==== DATA SECTION ====

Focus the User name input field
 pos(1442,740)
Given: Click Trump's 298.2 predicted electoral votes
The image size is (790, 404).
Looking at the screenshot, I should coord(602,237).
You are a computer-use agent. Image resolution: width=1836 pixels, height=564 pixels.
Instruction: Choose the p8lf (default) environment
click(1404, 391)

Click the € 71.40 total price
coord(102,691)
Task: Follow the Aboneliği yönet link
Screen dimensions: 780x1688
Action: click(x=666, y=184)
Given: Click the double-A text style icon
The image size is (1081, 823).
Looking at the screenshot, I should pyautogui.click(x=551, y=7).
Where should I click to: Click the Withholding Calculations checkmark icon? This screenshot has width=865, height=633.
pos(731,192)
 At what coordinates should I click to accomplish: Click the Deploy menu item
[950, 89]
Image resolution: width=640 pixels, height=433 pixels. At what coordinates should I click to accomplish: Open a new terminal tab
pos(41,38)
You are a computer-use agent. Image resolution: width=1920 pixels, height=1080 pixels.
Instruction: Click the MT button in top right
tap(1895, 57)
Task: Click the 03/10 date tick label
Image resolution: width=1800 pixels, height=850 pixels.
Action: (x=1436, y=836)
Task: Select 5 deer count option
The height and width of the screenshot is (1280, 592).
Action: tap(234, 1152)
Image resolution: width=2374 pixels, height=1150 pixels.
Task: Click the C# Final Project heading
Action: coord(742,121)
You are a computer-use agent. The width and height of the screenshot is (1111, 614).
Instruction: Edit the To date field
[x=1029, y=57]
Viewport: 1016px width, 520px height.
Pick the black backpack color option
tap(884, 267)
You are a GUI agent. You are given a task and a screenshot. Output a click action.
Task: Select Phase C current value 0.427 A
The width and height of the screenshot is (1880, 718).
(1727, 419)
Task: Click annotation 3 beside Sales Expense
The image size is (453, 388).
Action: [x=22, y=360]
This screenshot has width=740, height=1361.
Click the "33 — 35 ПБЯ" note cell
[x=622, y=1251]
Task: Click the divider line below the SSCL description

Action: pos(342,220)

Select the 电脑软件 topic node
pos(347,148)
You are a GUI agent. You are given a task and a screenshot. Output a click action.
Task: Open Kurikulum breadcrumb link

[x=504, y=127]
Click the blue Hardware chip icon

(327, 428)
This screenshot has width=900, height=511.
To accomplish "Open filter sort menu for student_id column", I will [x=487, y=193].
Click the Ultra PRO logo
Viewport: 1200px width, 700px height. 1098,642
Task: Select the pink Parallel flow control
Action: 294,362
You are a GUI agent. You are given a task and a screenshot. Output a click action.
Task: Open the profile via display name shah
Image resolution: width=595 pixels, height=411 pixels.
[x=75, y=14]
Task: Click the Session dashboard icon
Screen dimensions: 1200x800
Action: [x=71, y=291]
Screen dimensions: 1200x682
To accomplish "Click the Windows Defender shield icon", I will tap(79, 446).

====

• [WHAT THIS TASK INVOLVES]:
Copy the items above word for word, everything from the line containing "Where should I" down to the line containing "tap(1895, 57)", both included.

• [OUTPUT OF THE EXERCISE]:
Where should I click to: Click the Withholding Calculations checkmark icon? This screenshot has width=865, height=633.
pos(731,192)
 At what coordinates should I click to accomplish: Click the Deploy menu item
[950, 89]
Image resolution: width=640 pixels, height=433 pixels. At what coordinates should I click to accomplish: Open a new terminal tab
pos(41,38)
You are a computer-use agent. Image resolution: width=1920 pixels, height=1080 pixels.
Instruction: Click the MT button in top right
tap(1895, 57)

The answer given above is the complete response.